Day 28: Solutions to Exercises
"""

from pathlib import Path

import matplotlib.pyplot as plt
import pandas as pd
import seaborn as sns

# --- Load and Prepare Data ---
# We use the cleaned data from Day 24 for reliable plotting.
resource_dir = Path(__file__).resolve().parent
data_path = resource_dir / "sales_data.csv"

try:
    df = pd.read_csv(data_path, parse_dates=["Date"])
    df.dropna(inplace=True)  # Drop rows with missing values for simplicity
    print("Data loaded successfully for exercises.")
except FileNotFoundError:
    print("Error: sales_data.csv not found. Keep the CSV beside this script.")
    df = pd.DataFrame()


if not df.empty:
    # --- Exercise 1: Create a Customized Sales Chart ---
    print("\n--- Solution to Exercise 1 ---")

    # Calculate total and average revenue by product
    product_revenue = df.groupby("Product")["Revenue"].sum()
    average_revenue = product_revenue.mean()

    plt.figure(figsize=(10, 7))
    sns.barplot(x=product_revenue.index, y=product_revenue.values)

    # Customizations
    plt.title("Total Revenue per Product", fontsize=16)
    plt.ylabel("Total Revenue (USD)", fontsize=12)
    plt.xlabel("Product", fontsize=12)
    plt.axhline(
        y=average_revenue,
        color="red",
        linestyle="--",
        label=f"Average Revenue (${average_revenue:,.2f})",
    )
    plt.legend()

    # Save the figure
    plt.savefig("product_revenue.png", dpi=300)
    print("Plot for Exercise 1 saved to 'product_revenue.png'. Displaying plot now.")
    plt.show()

    # --- Exercise 2: Build a 2x1 Dashboard ---
    print("\n--- Solution to Exercise 2 ---")

    # Create the figure and axes grid
    fig, axes = plt.subplots(nrows=2, ncols=1, figsize=(12, 10))

    # --- Top Plot: Units Sold Trend ---
    daily_units = df.groupby("Date")["Units Sold"].sum().reset_index()
    sns.lineplot(x="Date", y="Units Sold", data=daily_units, ax=axes[0])
    axes[0].set_title("Trend of Units Sold Over Time", fontsize=14)
    axes[0].set_xlabel("Date")
    axes[0].set_ylabel("Total Units Sold")

    # --- Bottom Plot: Price vs. Units Sold ---
    sns.scatterplot(x="Price", y="Units Sold", data=df, ax=axes[1], hue="Region")
    axes[1].set_title("Price vs.

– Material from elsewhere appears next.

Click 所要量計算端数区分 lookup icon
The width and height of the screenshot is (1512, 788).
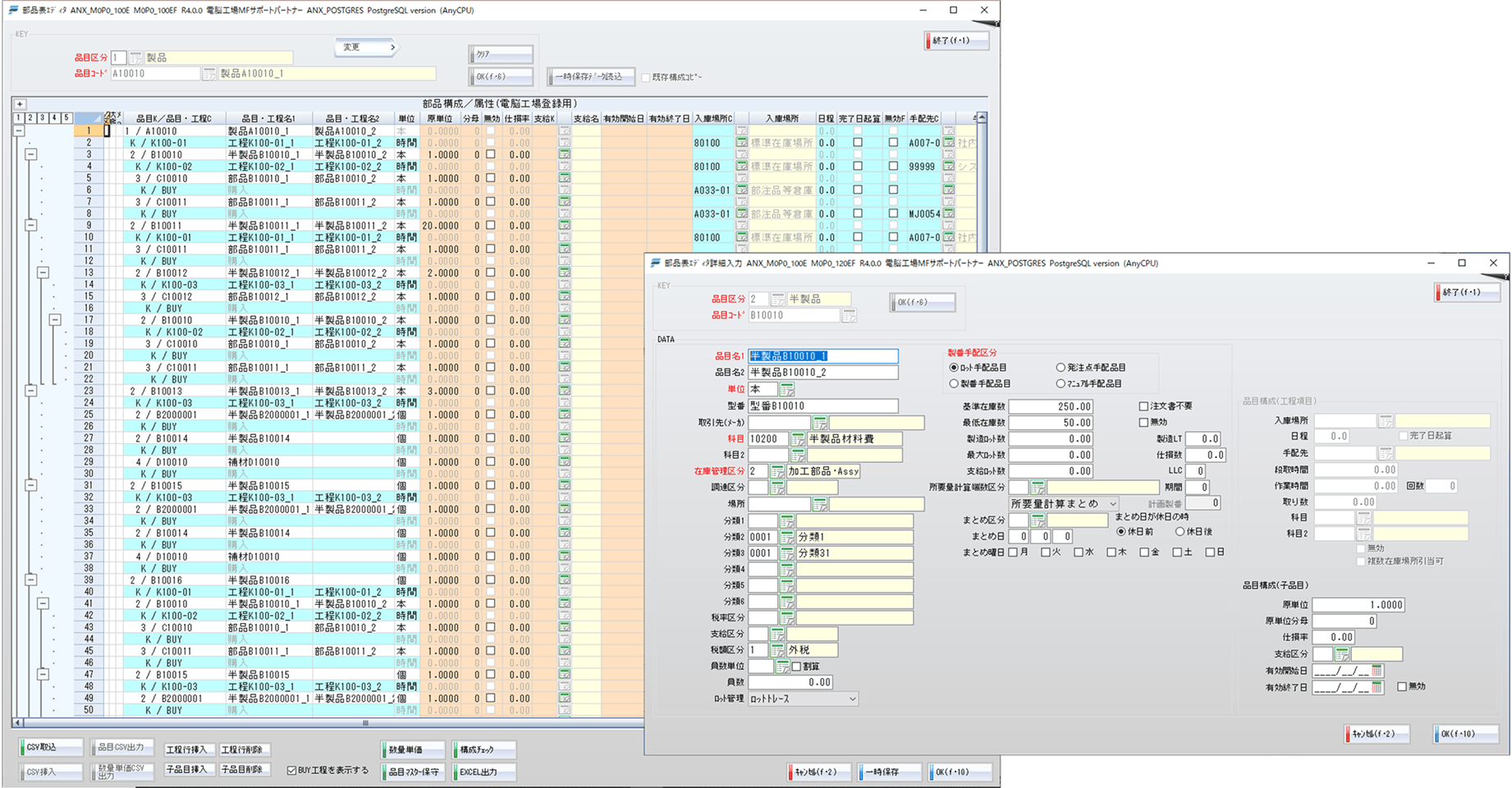(x=1038, y=488)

Units Sold by Region", fontsize=14)
    axes[1].set_xlabel("Price per Unit ($)")
    axes[1].set_ylabel("Units Sold per Transaction")

    # --- Final Touches ---
    fig.suptitle("Sales Analysis Dashboard", fontsize=20, weight="bold")
    plt.tight_layout(rect=(0, 0.03, 1, 0.95))

    print("Displaying plot for Exercise 2. Please close the plot window.")
    plt.show()

else:
    print("\nSkipping exercises as DataFrame could not be loaded.")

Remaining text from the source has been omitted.